Note that each loan is a combination of lenders.  Determine which loan sector has the highest ratio of dollar to lender amount.  Assign the sector with the highest ratio as a string to `ans5` below. 

In [14]:
### GRADED

ans5 = None

### BEGIN SOLUTION
# a = pd.merge(financials, use, on = 'id')
# b = pd.merge(a, crowdsource, on = 'id')
# b['ratio'] = b['funded_amount']/b['lender_count']
# ans5 = b.groupby('sector')['ratio'].max().idxmax()


# combined_data = pd.merge(financials, use, on='id')

# combined_data['ratio'] = combined_data['funded_amount'] / combined_data['lender_count']

# ans5 = combined_data.groupby('sector')['ratio'].mean().idxmax()

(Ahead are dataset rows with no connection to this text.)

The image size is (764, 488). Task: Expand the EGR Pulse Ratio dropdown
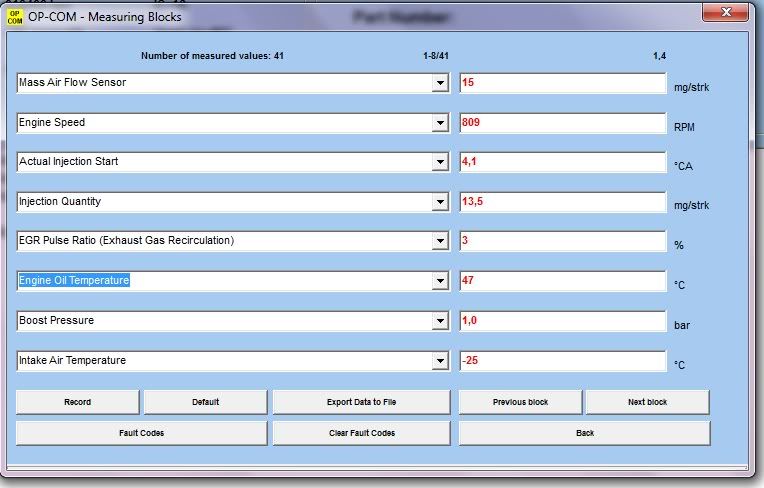(x=440, y=242)
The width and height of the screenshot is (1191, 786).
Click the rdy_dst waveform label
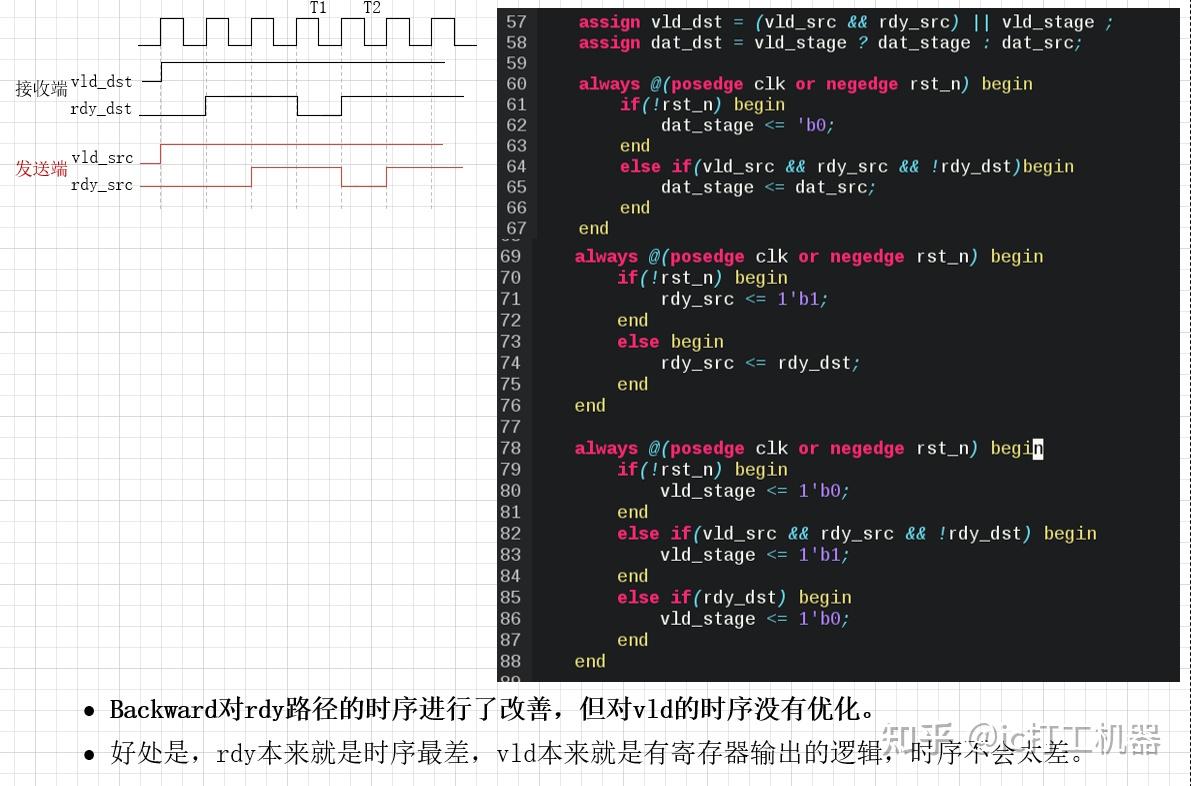pos(102,108)
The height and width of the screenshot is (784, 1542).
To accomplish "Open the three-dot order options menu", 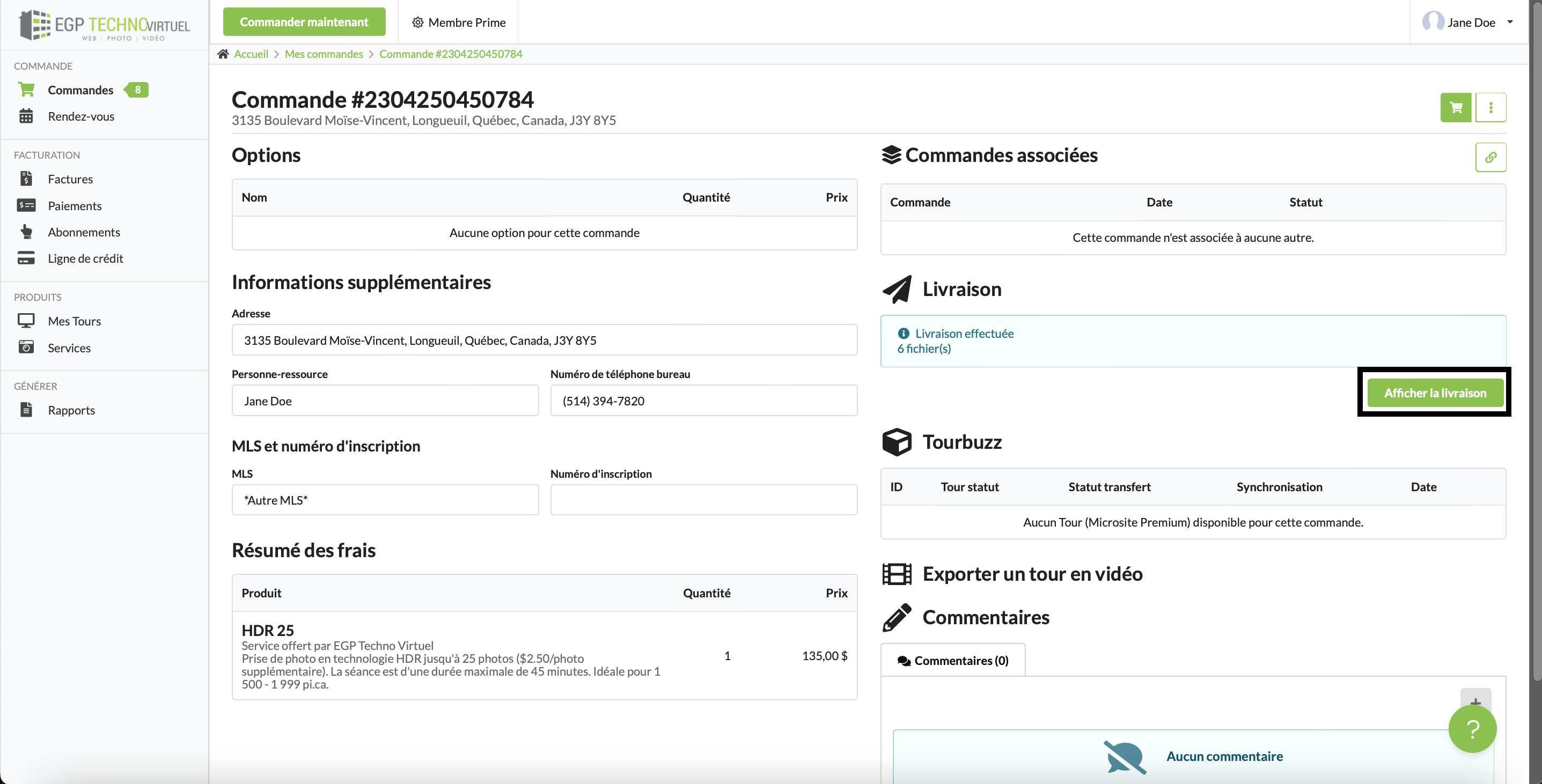I will (x=1490, y=108).
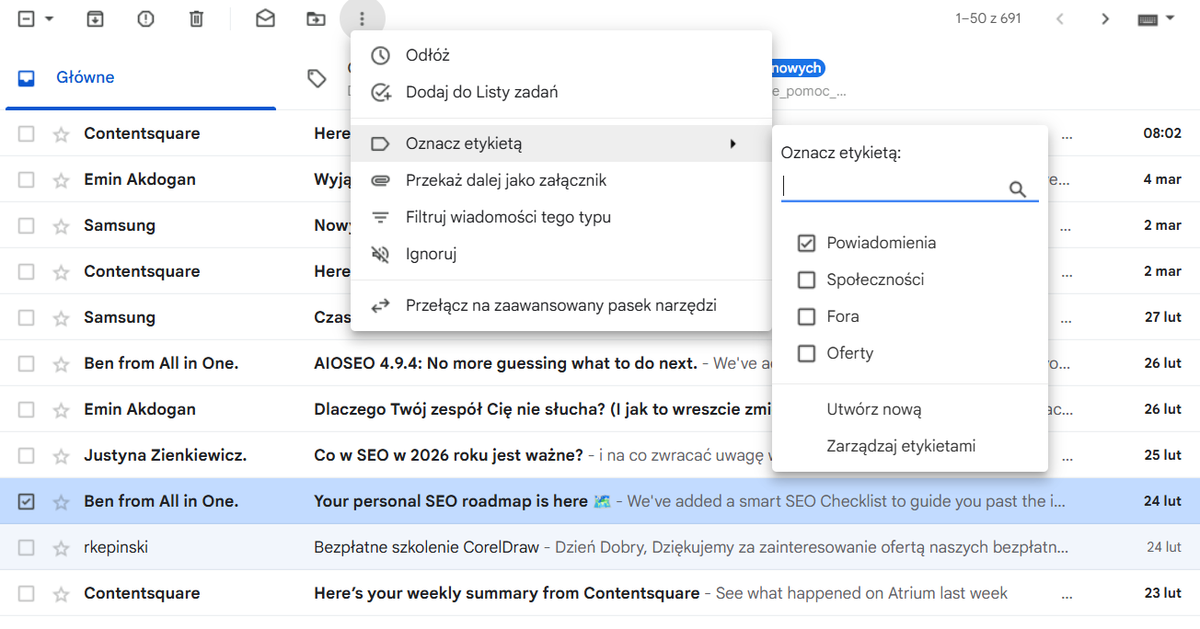
Task: Star the rkepinski email
Action: point(61,548)
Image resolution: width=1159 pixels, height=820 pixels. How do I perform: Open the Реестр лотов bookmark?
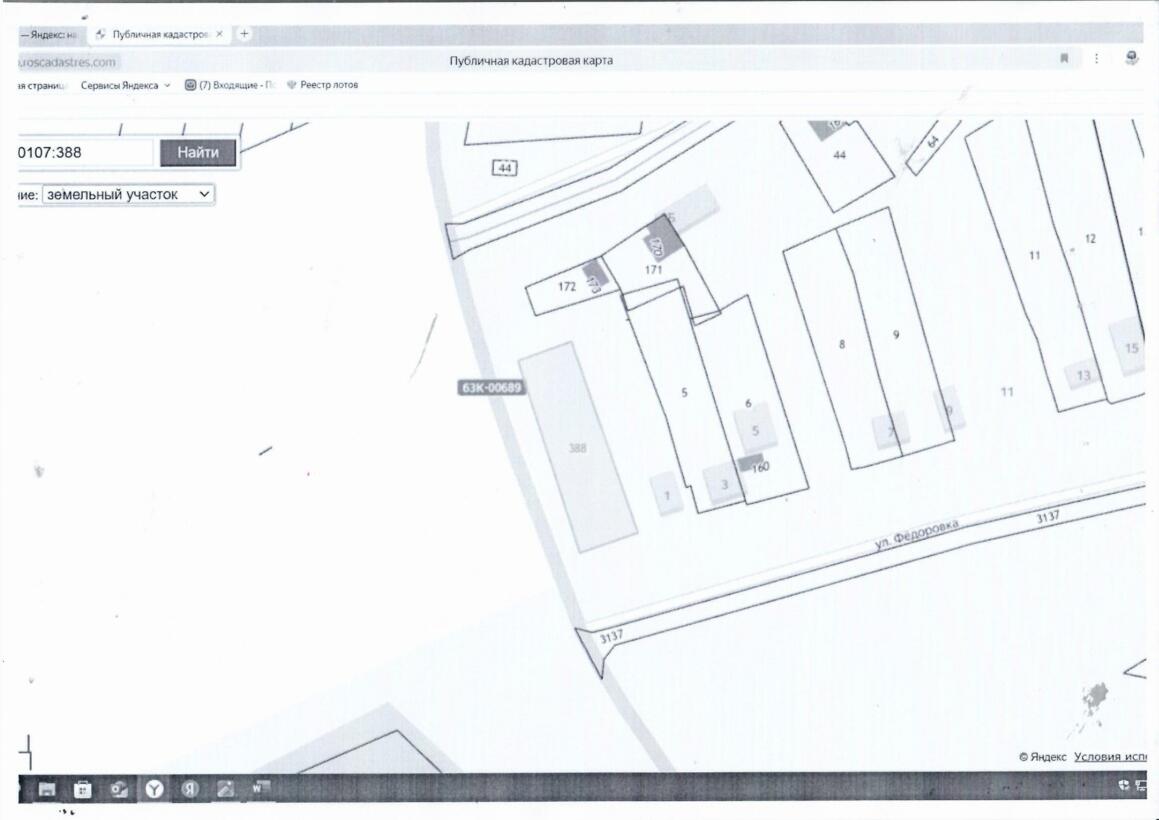coord(322,85)
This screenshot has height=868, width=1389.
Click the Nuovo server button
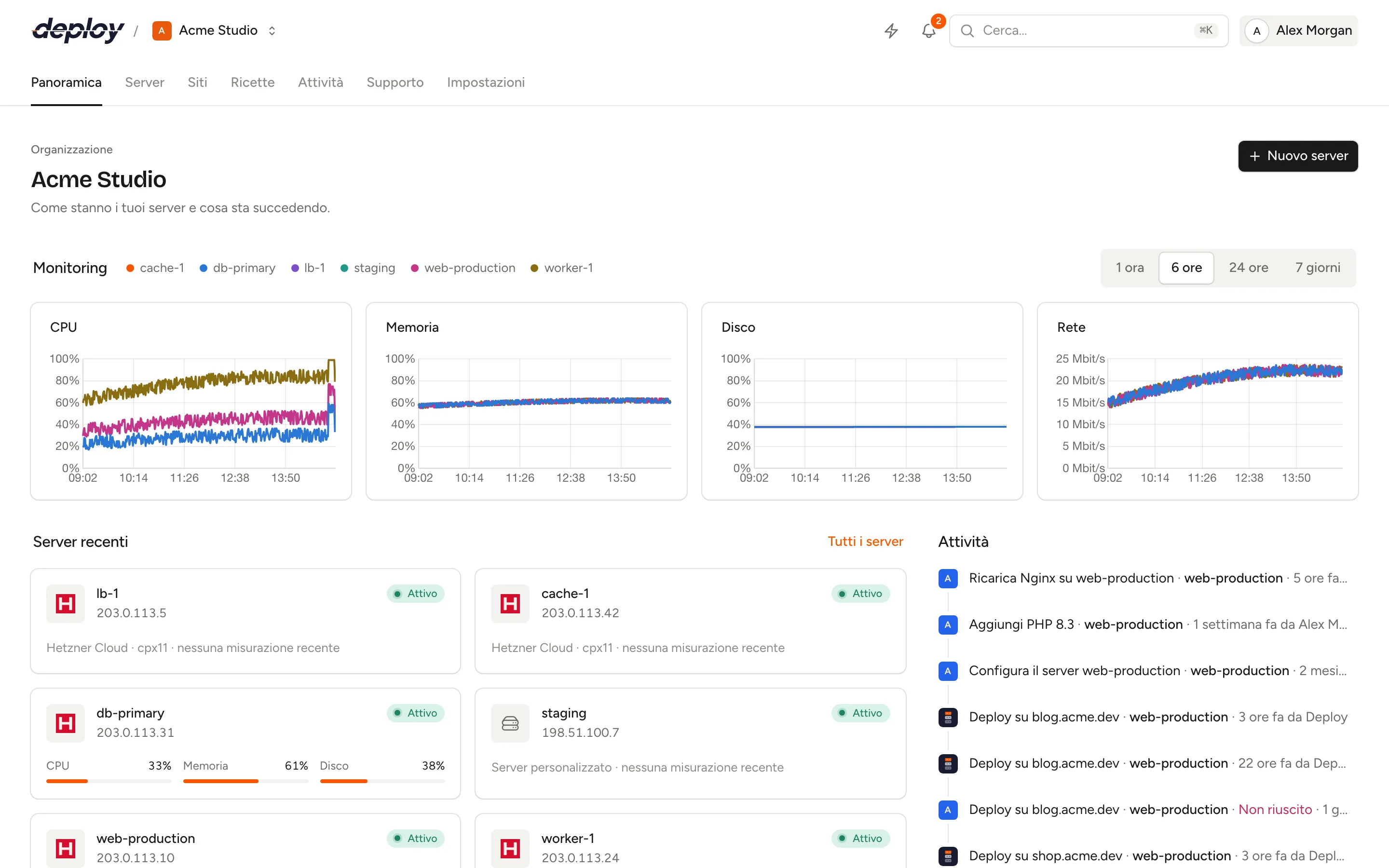pos(1298,156)
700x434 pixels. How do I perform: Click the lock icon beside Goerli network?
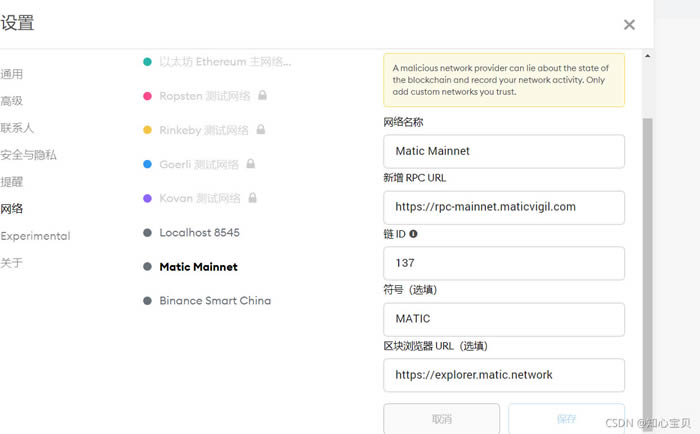pyautogui.click(x=251, y=163)
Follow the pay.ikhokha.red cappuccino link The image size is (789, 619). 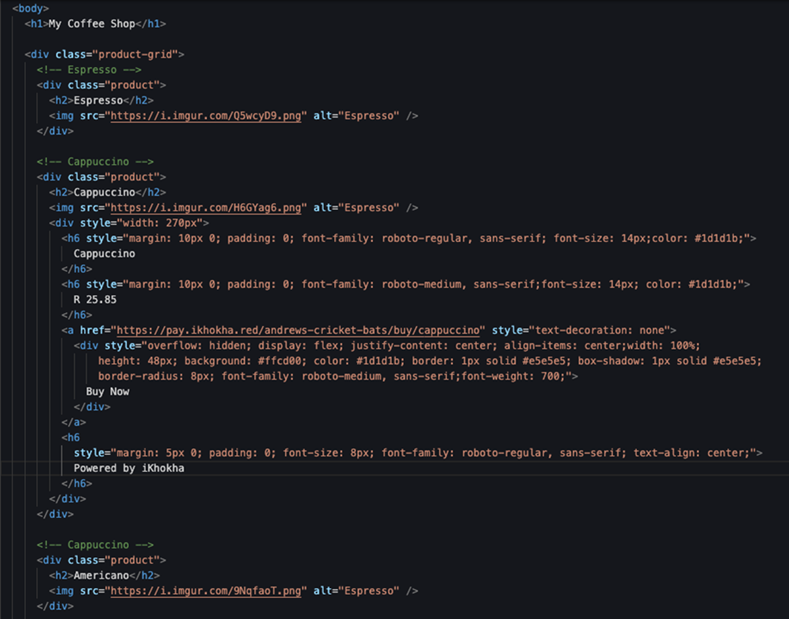point(299,330)
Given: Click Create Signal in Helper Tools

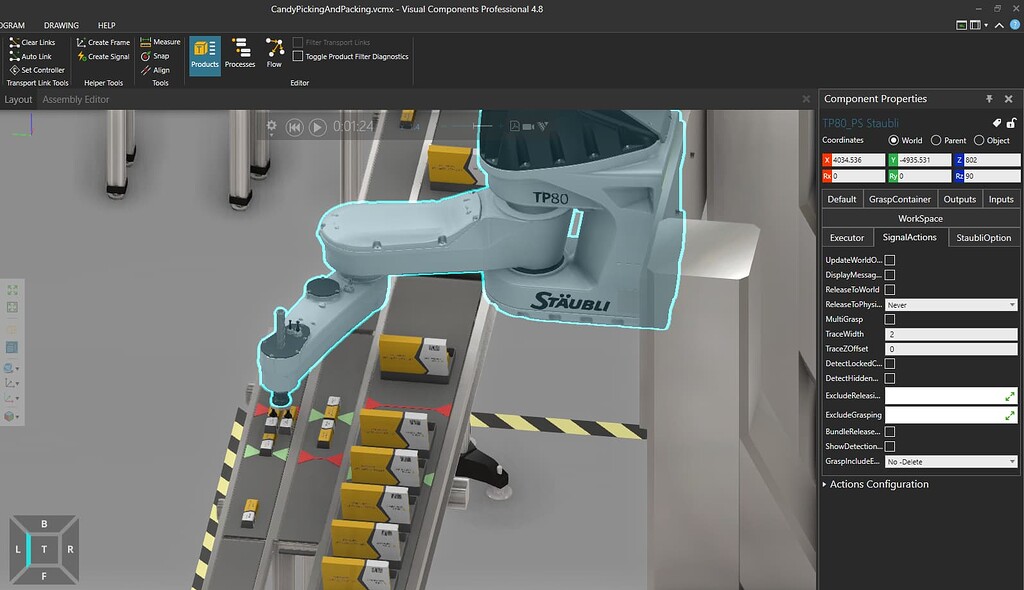Looking at the screenshot, I should point(103,56).
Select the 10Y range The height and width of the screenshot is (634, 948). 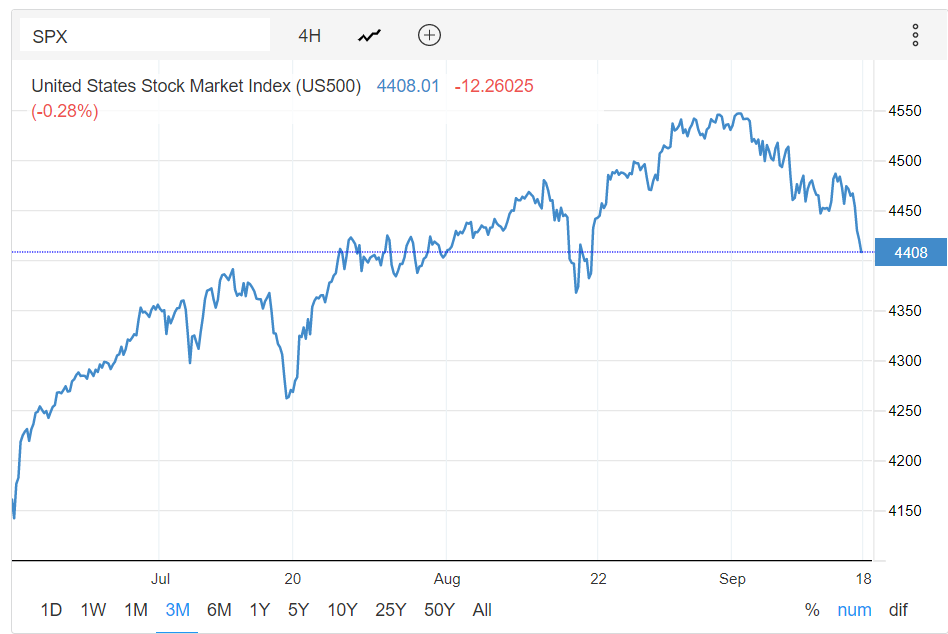(342, 610)
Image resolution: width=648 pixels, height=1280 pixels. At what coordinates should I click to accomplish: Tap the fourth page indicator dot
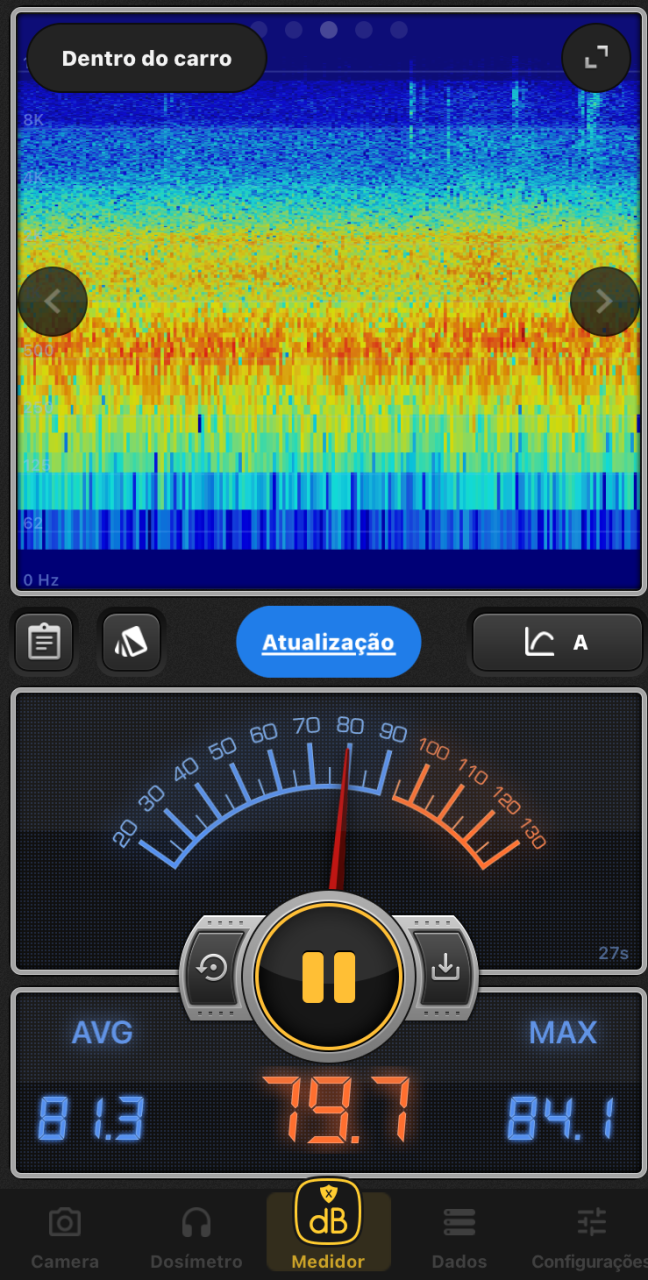pos(364,30)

crow_fin = pd.merge(left=crowdsource, right=sec_fin, on="id")
crow_fin1 = crow_fin.groupby("sector").sum()[["funded_amount", "lender_count"]]
crow_fin1["ratio_dollar_lender"] = crow_fin1["funded_amount"] / crow_fin1["lender_count"]
crow_fin2 = crow_fin1.sort_values("ratio_dollar_lender", ascending=False)
crow_fin3 = crow_fin2.reset_index()
ans5 = crow_fin3.iloc[0, 0]
### END SOLUTION

# Answer check
print(ans5)
print(type(ans5))

NameError: name 'sec_fin' is not defined

In [None]:
### BEGIN HIDDEN TESTS
crowdsource_ = pd.read_csv('data/kiva/crowdsource.csv')
demographics_ = pd.read_csv('data/kiva/demographics.csv')
financials_ = pd.read_csv('data/kiva/financials.csv')
use_ = pd.read_csv('data/kiva/use.csv')
a_ = pd.merge(financials_, use_, on = 'id')
b_ = pd.merge(a_, crowdsource, on = 'id')
b_['ratio'] = b_['funded_amount']/b_['lender_count']
ans5_ = b_.groupby('sector')['ratio'].max().idxmax()
#
#
#
assert type(ans5_) == type(ans5)
assert ans5_ == ans5
### END HIDDEN TESTS